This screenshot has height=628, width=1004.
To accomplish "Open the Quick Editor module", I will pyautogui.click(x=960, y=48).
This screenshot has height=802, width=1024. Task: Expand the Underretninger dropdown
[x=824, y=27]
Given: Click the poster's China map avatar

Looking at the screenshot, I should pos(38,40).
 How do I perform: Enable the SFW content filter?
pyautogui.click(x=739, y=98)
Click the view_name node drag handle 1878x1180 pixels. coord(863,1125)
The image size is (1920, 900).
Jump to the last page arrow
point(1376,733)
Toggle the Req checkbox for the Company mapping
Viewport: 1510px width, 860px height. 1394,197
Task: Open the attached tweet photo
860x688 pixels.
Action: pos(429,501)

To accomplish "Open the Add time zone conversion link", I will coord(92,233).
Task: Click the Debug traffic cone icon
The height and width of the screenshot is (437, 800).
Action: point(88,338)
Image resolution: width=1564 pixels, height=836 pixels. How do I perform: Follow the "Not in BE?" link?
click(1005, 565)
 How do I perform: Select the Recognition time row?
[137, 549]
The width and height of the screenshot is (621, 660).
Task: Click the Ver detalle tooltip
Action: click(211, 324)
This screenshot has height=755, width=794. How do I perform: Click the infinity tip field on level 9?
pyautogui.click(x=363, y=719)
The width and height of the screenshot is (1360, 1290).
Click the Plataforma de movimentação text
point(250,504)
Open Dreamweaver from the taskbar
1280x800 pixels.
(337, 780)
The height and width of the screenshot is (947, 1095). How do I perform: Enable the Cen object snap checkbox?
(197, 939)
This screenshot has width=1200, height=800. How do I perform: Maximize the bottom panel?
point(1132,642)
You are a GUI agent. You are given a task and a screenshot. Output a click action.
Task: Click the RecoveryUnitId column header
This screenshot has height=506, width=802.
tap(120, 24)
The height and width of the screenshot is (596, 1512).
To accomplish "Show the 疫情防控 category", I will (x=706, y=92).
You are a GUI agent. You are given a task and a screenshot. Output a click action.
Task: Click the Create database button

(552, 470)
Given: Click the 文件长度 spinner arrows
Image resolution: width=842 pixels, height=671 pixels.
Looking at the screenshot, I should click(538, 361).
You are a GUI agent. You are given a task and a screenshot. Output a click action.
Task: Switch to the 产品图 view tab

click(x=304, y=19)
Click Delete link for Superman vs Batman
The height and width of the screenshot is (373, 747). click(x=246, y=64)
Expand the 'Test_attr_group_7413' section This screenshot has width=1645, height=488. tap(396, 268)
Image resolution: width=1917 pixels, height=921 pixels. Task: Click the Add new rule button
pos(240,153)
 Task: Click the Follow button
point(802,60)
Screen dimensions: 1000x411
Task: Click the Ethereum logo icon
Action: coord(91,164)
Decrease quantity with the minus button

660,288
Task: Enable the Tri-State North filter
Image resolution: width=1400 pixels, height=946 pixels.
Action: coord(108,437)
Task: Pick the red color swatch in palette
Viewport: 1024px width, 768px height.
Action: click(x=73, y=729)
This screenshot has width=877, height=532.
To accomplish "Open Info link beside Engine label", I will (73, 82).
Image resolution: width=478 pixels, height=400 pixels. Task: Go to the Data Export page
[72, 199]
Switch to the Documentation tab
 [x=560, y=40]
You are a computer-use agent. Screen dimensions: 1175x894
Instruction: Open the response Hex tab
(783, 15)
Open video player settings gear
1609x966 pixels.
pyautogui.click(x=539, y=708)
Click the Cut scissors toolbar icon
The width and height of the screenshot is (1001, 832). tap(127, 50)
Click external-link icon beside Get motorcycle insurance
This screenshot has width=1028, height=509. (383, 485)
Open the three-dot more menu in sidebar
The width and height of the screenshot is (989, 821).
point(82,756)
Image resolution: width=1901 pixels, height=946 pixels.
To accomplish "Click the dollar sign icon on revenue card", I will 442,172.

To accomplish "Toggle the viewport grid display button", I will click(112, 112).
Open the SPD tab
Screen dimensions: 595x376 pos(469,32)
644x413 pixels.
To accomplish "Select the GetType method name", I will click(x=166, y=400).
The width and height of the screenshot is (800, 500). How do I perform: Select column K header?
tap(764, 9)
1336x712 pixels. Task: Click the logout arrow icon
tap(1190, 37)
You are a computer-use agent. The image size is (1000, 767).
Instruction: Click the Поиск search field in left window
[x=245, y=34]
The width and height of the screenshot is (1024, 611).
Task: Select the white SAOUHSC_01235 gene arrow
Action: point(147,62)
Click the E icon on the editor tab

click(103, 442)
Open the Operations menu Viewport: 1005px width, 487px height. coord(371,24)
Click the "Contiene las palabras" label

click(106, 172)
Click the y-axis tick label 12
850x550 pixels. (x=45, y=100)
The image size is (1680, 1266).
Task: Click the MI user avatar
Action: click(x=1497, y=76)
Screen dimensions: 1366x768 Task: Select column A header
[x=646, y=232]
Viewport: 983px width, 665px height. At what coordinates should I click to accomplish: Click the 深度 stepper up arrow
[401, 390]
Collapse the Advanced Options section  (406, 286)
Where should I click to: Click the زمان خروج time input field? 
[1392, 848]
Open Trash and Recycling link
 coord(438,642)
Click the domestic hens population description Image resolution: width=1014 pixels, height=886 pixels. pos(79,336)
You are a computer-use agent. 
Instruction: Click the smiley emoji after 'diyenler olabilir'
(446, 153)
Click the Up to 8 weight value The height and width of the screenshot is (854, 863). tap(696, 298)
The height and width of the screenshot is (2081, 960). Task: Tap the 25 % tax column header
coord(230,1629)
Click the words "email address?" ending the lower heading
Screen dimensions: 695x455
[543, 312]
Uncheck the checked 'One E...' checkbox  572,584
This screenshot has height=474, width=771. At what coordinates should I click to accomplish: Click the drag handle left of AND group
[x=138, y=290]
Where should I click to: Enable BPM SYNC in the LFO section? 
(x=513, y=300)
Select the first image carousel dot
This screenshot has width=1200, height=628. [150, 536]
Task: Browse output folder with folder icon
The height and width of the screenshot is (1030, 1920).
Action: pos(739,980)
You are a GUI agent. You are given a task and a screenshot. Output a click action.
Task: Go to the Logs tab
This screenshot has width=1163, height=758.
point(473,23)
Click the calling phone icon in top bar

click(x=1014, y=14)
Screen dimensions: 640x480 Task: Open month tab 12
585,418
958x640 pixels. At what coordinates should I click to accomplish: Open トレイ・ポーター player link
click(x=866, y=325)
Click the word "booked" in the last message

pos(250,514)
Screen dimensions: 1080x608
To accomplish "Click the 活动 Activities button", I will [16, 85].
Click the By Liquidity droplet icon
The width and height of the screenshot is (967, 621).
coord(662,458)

- _DIRECTIONS FOR THIS TASK_
When you reach the line containing "Task: Click the Create database button" in the data above, start copying exactly, and stop after the line containing "Expand the 'Test_attr_group_7413'".

- _EXERCISE OUTPUT_
Task: Click the Create database button

(552, 470)
Given: Click the 文件长度 spinner arrows
Image resolution: width=842 pixels, height=671 pixels.
Looking at the screenshot, I should click(538, 361).
You are a GUI agent. You are given a task and a screenshot. Output a click action.
Task: Switch to the 产品图 view tab

click(x=304, y=19)
Click Delete link for Superman vs Batman
The height and width of the screenshot is (373, 747). click(x=246, y=64)
Expand the 'Test_attr_group_7413' section This screenshot has width=1645, height=488. tap(396, 268)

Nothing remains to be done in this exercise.